## [Stored items from a collection]
-------------------------
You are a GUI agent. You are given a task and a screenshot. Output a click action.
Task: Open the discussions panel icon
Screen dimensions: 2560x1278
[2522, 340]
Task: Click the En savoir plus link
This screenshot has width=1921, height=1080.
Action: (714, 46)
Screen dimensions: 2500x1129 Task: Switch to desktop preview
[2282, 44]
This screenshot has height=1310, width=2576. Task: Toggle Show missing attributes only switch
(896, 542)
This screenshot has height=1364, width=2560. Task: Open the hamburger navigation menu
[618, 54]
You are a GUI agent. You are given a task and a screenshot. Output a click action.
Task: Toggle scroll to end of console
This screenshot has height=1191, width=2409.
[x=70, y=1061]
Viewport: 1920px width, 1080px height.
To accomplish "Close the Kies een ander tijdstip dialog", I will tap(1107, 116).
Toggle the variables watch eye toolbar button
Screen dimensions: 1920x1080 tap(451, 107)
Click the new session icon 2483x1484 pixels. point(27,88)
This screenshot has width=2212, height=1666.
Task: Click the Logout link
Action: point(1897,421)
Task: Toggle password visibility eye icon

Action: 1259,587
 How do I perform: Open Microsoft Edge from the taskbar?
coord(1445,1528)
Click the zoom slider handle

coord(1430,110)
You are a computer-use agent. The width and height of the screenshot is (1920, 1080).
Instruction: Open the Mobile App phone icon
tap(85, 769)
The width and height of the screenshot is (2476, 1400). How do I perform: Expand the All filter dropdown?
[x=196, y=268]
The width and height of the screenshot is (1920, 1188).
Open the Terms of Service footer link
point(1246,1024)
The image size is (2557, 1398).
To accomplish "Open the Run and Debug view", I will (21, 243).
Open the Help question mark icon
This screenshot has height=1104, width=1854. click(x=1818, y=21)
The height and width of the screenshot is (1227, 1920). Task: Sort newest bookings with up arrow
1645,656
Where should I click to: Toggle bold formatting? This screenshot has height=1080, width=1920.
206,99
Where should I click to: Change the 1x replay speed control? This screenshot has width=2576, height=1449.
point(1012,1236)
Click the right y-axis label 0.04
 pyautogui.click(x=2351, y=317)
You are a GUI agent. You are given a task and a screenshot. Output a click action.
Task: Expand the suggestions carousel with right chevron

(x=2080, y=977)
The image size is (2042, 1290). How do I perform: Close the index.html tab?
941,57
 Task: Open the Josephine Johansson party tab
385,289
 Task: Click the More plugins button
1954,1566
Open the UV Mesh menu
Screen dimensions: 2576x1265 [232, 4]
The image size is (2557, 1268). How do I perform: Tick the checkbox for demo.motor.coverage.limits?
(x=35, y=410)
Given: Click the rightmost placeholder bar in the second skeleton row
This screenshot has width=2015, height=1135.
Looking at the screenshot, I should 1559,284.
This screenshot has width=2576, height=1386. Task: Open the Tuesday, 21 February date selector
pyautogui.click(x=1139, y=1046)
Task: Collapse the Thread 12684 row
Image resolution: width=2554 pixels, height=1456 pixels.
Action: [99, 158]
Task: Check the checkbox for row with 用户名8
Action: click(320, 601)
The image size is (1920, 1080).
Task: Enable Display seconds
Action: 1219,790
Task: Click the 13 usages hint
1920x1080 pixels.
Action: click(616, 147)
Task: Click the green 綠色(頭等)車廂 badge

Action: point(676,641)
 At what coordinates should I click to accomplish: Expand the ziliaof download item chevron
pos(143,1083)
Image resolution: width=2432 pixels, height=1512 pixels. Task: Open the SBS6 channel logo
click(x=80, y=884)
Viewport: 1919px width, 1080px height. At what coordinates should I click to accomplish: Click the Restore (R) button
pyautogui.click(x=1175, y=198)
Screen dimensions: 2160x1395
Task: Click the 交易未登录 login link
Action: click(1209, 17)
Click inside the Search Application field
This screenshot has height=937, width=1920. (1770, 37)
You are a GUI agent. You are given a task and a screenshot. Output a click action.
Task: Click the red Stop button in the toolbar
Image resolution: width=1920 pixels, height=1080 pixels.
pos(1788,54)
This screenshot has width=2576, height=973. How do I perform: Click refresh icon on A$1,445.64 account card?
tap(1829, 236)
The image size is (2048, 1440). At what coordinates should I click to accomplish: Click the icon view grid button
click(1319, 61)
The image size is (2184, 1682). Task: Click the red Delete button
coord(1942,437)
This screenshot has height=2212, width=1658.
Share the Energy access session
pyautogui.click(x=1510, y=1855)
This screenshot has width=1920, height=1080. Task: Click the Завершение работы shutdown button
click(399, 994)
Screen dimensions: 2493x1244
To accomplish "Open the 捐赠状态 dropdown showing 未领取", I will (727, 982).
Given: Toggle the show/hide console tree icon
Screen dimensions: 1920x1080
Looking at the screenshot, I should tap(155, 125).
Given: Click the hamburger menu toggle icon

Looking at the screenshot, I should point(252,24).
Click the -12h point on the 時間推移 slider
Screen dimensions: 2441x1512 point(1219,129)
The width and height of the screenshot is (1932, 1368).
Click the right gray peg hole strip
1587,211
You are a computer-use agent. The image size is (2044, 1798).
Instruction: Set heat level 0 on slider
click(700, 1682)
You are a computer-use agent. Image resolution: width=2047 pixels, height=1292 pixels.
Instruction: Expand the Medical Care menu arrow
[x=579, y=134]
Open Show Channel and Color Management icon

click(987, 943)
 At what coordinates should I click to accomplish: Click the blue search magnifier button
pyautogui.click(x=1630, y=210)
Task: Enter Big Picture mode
-------------------------
## [Work to complete]
Please output the line that contains "This screenshot has width=1920, height=1080." and every line after it in the entries above, exactly, and nothing more.

## [Output below]
This screenshot has width=1920, height=1080. Task: Click the Завершение работы shutdown button
click(399, 994)
Screen dimensions: 2493x1244
To accomplish "Open the 捐赠状态 dropdown showing 未领取", I will (727, 982).
Given: Toggle the show/hide console tree icon
Screen dimensions: 1920x1080
Looking at the screenshot, I should tap(155, 125).
Given: Click the hamburger menu toggle icon

Looking at the screenshot, I should point(252,24).
Click the -12h point on the 時間推移 slider
Screen dimensions: 2441x1512 point(1219,129)
The width and height of the screenshot is (1932, 1368).
Click the right gray peg hole strip
1587,211
You are a computer-use agent. The image size is (2044, 1798).
Instruction: Set heat level 0 on slider
click(700, 1682)
You are a computer-use agent. Image resolution: width=2047 pixels, height=1292 pixels.
Instruction: Expand the Medical Care menu arrow
[x=579, y=134]
Open Show Channel and Color Management icon

click(987, 943)
 At what coordinates should I click to accomplish: Click the blue search magnifier button
pyautogui.click(x=1630, y=210)
Task: Enter Big Picture mode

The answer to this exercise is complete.